[Saved entries]
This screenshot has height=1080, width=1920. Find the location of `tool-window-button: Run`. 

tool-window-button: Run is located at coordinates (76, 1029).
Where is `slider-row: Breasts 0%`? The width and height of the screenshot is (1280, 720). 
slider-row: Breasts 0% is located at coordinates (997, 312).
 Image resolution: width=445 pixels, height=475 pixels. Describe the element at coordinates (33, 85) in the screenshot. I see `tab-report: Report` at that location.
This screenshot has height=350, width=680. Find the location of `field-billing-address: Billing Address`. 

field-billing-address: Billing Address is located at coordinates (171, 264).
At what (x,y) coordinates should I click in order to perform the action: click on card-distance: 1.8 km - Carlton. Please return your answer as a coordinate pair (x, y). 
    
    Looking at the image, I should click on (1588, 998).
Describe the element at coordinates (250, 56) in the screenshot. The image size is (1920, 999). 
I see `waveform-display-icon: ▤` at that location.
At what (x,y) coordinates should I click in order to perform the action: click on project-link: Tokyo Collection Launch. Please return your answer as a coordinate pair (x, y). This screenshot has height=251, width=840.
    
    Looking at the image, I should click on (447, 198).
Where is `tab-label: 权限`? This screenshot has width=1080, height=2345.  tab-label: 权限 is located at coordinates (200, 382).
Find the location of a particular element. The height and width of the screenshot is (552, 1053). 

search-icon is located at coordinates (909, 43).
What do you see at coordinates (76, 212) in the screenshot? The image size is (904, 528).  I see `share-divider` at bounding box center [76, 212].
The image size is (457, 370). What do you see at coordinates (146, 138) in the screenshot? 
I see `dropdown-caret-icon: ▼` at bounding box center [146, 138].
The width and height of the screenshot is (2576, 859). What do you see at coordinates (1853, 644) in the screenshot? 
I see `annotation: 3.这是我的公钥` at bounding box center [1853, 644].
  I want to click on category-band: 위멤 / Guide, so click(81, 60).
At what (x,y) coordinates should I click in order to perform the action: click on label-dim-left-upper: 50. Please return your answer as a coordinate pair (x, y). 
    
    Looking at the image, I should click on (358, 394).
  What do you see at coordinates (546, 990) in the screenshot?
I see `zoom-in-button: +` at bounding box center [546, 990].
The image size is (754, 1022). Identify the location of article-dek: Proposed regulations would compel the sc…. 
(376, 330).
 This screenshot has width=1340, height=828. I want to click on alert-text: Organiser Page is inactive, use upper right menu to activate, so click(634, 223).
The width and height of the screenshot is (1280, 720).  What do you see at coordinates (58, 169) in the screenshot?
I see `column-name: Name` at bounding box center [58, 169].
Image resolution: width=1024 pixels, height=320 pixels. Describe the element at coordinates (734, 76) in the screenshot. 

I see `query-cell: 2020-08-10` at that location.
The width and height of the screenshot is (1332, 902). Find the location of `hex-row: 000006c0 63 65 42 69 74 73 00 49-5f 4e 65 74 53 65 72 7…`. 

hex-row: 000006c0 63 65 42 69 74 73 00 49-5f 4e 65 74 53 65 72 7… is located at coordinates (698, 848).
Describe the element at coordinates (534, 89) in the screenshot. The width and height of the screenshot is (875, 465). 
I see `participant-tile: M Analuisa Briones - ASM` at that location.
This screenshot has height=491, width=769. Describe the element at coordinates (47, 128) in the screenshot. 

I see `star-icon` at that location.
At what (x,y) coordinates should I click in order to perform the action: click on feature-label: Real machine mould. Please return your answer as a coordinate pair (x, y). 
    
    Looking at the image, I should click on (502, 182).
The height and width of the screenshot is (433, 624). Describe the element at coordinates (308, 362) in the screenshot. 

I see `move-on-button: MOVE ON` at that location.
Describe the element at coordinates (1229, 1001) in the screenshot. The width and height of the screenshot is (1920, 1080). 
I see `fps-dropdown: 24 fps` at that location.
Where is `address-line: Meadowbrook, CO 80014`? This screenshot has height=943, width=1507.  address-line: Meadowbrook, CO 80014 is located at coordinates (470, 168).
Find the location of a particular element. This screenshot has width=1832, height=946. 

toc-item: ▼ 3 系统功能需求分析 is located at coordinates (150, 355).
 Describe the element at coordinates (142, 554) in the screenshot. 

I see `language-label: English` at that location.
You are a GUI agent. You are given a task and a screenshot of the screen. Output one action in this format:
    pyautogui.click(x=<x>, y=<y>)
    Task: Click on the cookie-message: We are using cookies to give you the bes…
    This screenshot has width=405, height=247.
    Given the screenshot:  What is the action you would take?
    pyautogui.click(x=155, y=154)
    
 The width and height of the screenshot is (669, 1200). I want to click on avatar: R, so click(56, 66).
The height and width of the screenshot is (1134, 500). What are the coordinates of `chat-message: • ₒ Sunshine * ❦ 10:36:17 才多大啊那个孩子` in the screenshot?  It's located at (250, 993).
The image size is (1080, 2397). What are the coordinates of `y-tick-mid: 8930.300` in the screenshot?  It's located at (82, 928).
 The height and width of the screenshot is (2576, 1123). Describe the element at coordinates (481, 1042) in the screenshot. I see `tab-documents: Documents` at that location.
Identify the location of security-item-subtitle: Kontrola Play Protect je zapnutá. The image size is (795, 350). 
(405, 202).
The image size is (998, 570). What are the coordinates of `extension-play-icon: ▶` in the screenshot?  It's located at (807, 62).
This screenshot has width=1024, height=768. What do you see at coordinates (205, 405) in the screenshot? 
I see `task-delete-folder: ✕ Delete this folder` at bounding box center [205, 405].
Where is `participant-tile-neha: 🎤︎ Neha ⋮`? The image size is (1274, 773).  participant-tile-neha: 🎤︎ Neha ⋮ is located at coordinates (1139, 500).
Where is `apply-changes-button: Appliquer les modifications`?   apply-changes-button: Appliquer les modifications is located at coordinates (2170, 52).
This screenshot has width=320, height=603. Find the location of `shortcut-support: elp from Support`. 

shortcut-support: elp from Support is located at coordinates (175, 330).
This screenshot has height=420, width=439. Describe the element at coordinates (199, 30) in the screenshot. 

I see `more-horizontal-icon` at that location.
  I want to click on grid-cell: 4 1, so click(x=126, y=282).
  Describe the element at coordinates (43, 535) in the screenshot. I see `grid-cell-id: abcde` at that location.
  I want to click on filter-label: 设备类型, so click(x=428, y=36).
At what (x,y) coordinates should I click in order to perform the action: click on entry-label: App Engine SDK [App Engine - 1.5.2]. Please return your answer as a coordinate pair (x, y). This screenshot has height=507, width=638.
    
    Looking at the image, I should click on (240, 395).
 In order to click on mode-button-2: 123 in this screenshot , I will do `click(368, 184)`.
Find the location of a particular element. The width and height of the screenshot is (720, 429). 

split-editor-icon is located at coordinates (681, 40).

What to do
Reproduce the records above, switching every "coordinate pair" to "point" and leaving everything else untouched.

Output below
This screenshot has height=1080, width=1920. Find the location of `tool-window-button: Run`. 

tool-window-button: Run is located at coordinates (76, 1029).
Where is `slider-row: Breasts 0%`? The width and height of the screenshot is (1280, 720). 
slider-row: Breasts 0% is located at coordinates (997, 312).
 Image resolution: width=445 pixels, height=475 pixels. Describe the element at coordinates (33, 85) in the screenshot. I see `tab-report: Report` at that location.
This screenshot has height=350, width=680. Find the location of `field-billing-address: Billing Address`. 

field-billing-address: Billing Address is located at coordinates (171, 264).
At what (x,y) coordinates should I click in order to perform the action: click on card-distance: 1.8 km - Carlton. Please return your answer as a point (x, y). 
    
    Looking at the image, I should click on (1588, 998).
Describe the element at coordinates (250, 56) in the screenshot. The image size is (1920, 999). 
I see `waveform-display-icon: ▤` at that location.
At what (x,y) coordinates should I click in order to perform the action: click on project-link: Tokyo Collection Launch. Please return your answer as a point (x, y). This screenshot has height=251, width=840.
    
    Looking at the image, I should click on (447, 198).
Where is `tab-label: 权限`? This screenshot has width=1080, height=2345.  tab-label: 权限 is located at coordinates (200, 382).
Find the location of a particular element. The height and width of the screenshot is (552, 1053). 

search-icon is located at coordinates (909, 43).
What do you see at coordinates (76, 212) in the screenshot? The image size is (904, 528).  I see `share-divider` at bounding box center [76, 212].
The image size is (457, 370). What do you see at coordinates (146, 138) in the screenshot? 
I see `dropdown-caret-icon: ▼` at bounding box center [146, 138].
The width and height of the screenshot is (2576, 859). What do you see at coordinates (1853, 644) in the screenshot? 
I see `annotation: 3.这是我的公钥` at bounding box center [1853, 644].
  I want to click on category-band: 위멤 / Guide, so click(81, 60).
At what (x,y) coordinates should I click in order to perform the action: click on label-dim-left-upper: 50. Please return your answer as a point (x, y). 
    
    Looking at the image, I should click on (358, 394).
  What do you see at coordinates (546, 990) in the screenshot?
I see `zoom-in-button: +` at bounding box center [546, 990].
The image size is (754, 1022). Identify the location of article-dek: Proposed regulations would compel the sc…. 
(376, 330).
 This screenshot has width=1340, height=828. I want to click on alert-text: Organiser Page is inactive, use upper right menu to activate, so click(634, 223).
The width and height of the screenshot is (1280, 720).  What do you see at coordinates (58, 169) in the screenshot?
I see `column-name: Name` at bounding box center [58, 169].
Image resolution: width=1024 pixels, height=320 pixels. Describe the element at coordinates (734, 76) in the screenshot. 

I see `query-cell: 2020-08-10` at that location.
The width and height of the screenshot is (1332, 902). Find the location of `hex-row: 000006c0 63 65 42 69 74 73 00 49-5f 4e 65 74 53 65 72 7…`. 

hex-row: 000006c0 63 65 42 69 74 73 00 49-5f 4e 65 74 53 65 72 7… is located at coordinates (698, 848).
Describe the element at coordinates (534, 89) in the screenshot. The width and height of the screenshot is (875, 465). 
I see `participant-tile: M Analuisa Briones - ASM` at that location.
This screenshot has height=491, width=769. Describe the element at coordinates (47, 128) in the screenshot. 

I see `star-icon` at that location.
At what (x,y) coordinates should I click in order to perform the action: click on feature-label: Real machine mould. Please return your answer as a point (x, y). 
    
    Looking at the image, I should click on (502, 182).
The height and width of the screenshot is (433, 624). Describe the element at coordinates (308, 362) in the screenshot. 

I see `move-on-button: MOVE ON` at that location.
Describe the element at coordinates (1229, 1001) in the screenshot. The width and height of the screenshot is (1920, 1080). 
I see `fps-dropdown: 24 fps` at that location.
Where is `address-line: Meadowbrook, CO 80014`? This screenshot has height=943, width=1507.  address-line: Meadowbrook, CO 80014 is located at coordinates (470, 168).
Find the location of a particular element. This screenshot has width=1832, height=946. 

toc-item: ▼ 3 系统功能需求分析 is located at coordinates (150, 355).
 Describe the element at coordinates (142, 554) in the screenshot. 

I see `language-label: English` at that location.
You are a GUI agent. You are given a task and a screenshot of the screen. Output one action in this format:
    pyautogui.click(x=<x>, y=<y>)
    Task: Click on the cookie-message: We are using cookies to give you the bes…
    This screenshot has width=405, height=247.
    Given the screenshot:  What is the action you would take?
    pyautogui.click(x=155, y=154)
    
 The width and height of the screenshot is (669, 1200). I want to click on avatar: R, so click(56, 66).
The height and width of the screenshot is (1134, 500). What are the coordinates of `chat-message: • ₒ Sunshine * ❦ 10:36:17 才多大啊那个孩子` in the screenshot?  It's located at (250, 993).
The image size is (1080, 2397). What are the coordinates of `y-tick-mid: 8930.300` in the screenshot?  It's located at (82, 928).
 The height and width of the screenshot is (2576, 1123). Describe the element at coordinates (481, 1042) in the screenshot. I see `tab-documents: Documents` at that location.
Identify the location of security-item-subtitle: Kontrola Play Protect je zapnutá. The image size is (795, 350). 
(405, 202).
The image size is (998, 570). What are the coordinates of `extension-play-icon: ▶` in the screenshot?  It's located at (807, 62).
This screenshot has width=1024, height=768. What do you see at coordinates (205, 405) in the screenshot? 
I see `task-delete-folder: ✕ Delete this folder` at bounding box center [205, 405].
Where is `participant-tile-neha: 🎤︎ Neha ⋮`? The image size is (1274, 773).  participant-tile-neha: 🎤︎ Neha ⋮ is located at coordinates (1139, 500).
Where is `apply-changes-button: Appliquer les modifications`?   apply-changes-button: Appliquer les modifications is located at coordinates (2170, 52).
This screenshot has width=320, height=603. Find the location of `shortcut-support: elp from Support`. 

shortcut-support: elp from Support is located at coordinates (175, 330).
This screenshot has height=420, width=439. Describe the element at coordinates (199, 30) in the screenshot. 

I see `more-horizontal-icon` at that location.
  I want to click on grid-cell: 4 1, so click(x=126, y=282).
  Describe the element at coordinates (43, 535) in the screenshot. I see `grid-cell-id: abcde` at that location.
  I want to click on filter-label: 设备类型, so click(x=428, y=36).
At what (x,y) coordinates should I click in order to perform the action: click on entry-label: App Engine SDK [App Engine - 1.5.2]. Please return your answer as a point (x, y). This screenshot has height=507, width=638.
    
    Looking at the image, I should click on (240, 395).
 In order to click on mode-button-2: 123 in this screenshot , I will do `click(368, 184)`.
Find the location of a particular element. The width and height of the screenshot is (720, 429). 

split-editor-icon is located at coordinates (681, 40).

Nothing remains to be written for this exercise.